3

I have a custom post type called "locations".

I have a location called "starbucks". I can view this by going to "/location/starbucks".

I would like to add "coffee-shop" to the URL, so the path "/location/coffee-shop/starbucks" will load the "starbucks" page, while maintaining the URL in the browser.

i have added this code to my functions.php

function add_rewrite_rules()
{
    add_rewrite_rule('^location/([^/]*)/([^/]*)/?','index.php?pagename=$matches[2]','top');
}

add_action('init', 'add_rewrite_rules');

Which correctly loads the "starbucks" page, but it changes the URL to "/location/starbucks".

How can I load the "starbucks" page, and keep my custom URL?

5
  • Try location=$matches[2], not pagename.
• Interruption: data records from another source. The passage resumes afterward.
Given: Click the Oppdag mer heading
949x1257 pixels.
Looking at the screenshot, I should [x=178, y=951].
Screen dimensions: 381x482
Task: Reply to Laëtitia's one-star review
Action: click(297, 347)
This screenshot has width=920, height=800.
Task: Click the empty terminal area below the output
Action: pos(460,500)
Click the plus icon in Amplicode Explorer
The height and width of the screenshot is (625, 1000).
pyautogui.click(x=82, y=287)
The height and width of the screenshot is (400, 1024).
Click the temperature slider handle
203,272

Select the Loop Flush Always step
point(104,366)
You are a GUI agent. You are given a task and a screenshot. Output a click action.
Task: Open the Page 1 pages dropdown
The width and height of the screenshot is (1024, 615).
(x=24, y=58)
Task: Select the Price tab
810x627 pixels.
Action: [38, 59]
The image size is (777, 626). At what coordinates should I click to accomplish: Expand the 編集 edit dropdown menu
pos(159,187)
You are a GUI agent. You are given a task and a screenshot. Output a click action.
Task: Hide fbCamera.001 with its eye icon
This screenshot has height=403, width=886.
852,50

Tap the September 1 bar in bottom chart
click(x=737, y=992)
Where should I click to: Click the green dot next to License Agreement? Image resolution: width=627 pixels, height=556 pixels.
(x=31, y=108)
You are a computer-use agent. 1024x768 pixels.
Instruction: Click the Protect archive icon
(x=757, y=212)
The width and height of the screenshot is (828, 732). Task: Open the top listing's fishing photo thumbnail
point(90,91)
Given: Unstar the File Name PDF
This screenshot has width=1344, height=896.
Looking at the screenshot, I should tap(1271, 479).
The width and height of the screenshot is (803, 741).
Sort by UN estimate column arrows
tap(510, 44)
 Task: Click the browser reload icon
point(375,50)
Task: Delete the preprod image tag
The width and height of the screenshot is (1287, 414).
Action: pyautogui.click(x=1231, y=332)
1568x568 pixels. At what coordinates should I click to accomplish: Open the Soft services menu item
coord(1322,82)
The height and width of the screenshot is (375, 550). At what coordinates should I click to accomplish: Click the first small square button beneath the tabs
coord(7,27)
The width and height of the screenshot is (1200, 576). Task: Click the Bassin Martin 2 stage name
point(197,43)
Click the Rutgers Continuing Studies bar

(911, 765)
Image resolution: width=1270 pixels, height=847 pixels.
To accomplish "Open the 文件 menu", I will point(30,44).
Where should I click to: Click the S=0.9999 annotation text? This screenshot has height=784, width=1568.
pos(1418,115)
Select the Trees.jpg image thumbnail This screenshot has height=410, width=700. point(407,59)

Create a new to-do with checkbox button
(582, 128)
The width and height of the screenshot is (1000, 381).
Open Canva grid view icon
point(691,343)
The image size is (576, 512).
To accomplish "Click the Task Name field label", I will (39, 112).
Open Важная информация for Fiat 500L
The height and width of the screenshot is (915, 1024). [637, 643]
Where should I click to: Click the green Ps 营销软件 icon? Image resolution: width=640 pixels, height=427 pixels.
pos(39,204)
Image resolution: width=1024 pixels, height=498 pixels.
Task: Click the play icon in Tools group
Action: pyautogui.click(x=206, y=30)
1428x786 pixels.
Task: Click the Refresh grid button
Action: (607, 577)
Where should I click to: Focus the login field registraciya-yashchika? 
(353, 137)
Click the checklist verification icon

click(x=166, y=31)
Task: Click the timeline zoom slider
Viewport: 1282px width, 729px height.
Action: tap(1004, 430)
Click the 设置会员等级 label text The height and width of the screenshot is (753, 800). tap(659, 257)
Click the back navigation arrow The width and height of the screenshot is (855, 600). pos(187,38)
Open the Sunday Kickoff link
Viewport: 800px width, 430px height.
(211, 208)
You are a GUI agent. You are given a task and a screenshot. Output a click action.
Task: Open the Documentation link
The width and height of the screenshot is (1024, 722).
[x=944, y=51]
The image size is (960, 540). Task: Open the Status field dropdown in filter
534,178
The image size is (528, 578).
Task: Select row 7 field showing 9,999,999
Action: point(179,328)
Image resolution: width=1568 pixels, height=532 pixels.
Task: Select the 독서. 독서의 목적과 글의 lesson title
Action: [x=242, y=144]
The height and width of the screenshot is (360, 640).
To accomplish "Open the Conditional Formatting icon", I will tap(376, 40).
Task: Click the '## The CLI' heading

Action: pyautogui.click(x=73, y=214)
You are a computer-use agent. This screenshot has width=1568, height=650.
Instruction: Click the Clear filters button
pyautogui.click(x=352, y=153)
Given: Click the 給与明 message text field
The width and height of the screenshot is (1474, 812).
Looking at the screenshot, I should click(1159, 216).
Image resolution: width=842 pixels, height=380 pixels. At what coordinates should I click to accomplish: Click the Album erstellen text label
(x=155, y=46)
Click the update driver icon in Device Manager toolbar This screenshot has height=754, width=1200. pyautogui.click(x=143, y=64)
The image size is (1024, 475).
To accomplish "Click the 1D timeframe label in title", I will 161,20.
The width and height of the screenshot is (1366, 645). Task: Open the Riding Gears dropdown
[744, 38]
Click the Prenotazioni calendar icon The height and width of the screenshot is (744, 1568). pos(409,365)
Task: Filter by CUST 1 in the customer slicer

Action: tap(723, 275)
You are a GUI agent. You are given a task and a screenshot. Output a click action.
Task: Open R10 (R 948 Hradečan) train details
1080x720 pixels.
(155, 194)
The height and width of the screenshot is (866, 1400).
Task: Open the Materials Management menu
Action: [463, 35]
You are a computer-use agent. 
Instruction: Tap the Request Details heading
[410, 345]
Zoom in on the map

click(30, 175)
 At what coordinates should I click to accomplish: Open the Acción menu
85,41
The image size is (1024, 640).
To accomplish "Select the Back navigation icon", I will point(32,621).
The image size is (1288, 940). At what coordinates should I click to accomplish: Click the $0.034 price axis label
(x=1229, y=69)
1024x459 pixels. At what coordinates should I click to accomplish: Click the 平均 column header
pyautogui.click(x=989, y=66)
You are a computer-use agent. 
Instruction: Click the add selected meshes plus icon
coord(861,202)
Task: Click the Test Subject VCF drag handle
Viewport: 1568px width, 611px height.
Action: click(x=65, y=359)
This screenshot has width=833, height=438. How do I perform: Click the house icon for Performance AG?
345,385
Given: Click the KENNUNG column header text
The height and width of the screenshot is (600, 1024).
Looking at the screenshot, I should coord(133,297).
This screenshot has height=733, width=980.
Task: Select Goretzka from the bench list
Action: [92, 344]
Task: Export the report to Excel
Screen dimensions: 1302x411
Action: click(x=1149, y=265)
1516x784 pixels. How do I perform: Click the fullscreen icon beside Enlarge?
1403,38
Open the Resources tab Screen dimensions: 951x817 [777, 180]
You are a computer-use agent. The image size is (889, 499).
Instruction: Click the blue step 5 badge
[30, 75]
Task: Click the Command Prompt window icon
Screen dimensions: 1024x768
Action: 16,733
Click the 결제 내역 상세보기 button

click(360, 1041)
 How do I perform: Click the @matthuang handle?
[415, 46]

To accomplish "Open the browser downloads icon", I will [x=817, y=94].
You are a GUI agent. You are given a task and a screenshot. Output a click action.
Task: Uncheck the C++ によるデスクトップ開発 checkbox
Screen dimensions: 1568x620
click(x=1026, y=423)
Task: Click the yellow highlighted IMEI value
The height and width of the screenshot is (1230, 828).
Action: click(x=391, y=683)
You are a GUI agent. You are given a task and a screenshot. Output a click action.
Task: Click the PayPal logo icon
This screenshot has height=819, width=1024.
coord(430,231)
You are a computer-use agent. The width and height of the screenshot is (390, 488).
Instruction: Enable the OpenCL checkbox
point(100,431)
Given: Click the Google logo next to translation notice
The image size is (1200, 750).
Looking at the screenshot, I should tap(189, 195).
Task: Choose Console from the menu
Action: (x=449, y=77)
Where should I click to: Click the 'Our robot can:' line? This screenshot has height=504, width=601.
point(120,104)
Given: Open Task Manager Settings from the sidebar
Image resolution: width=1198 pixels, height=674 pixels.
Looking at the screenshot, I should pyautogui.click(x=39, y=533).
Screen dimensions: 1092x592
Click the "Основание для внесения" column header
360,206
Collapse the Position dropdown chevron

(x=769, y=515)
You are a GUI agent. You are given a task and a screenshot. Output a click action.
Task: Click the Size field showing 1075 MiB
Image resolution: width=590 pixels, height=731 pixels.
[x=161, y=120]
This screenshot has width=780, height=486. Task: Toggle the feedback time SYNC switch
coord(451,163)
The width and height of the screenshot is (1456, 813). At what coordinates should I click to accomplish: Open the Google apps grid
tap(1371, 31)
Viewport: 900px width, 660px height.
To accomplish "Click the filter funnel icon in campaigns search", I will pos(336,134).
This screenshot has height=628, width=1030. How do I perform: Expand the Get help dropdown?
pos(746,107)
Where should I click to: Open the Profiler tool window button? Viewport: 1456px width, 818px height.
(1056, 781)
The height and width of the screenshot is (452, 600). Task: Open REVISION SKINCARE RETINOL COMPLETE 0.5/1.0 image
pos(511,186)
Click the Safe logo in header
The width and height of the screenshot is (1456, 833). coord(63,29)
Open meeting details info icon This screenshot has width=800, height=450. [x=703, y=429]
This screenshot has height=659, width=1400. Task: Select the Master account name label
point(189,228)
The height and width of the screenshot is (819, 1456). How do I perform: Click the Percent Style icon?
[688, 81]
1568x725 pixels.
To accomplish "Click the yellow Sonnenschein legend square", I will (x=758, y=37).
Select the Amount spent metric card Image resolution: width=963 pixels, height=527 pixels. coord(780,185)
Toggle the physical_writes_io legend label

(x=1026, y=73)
Commented Jun 7, 2014 at 10:20
  • @TheDeadMedic that loaded the homepage.
    – Corey
    Commented Jun 7, 2014 at 10:23
  • Whoops, try locations instead (note the plural). Commented Jun 7, 2014 at 10:24
  • Yes, that did it. Thanks! Please add your comment as an answer, and I'll accept it.
    – Corey
    Commented Jun 7, 2014 at 10:29
  • Nice one. Will do. Commented Jun 7, 2014 at 10:33

1 Answer 1

3

In your rewrite rule, pagename should in fact be the query_var of your custom post type. Unless you used query_var => 'something_else' in your register_post_type arguments, it'll be the same name as your custom post type:

index.php?locations=$matches[2]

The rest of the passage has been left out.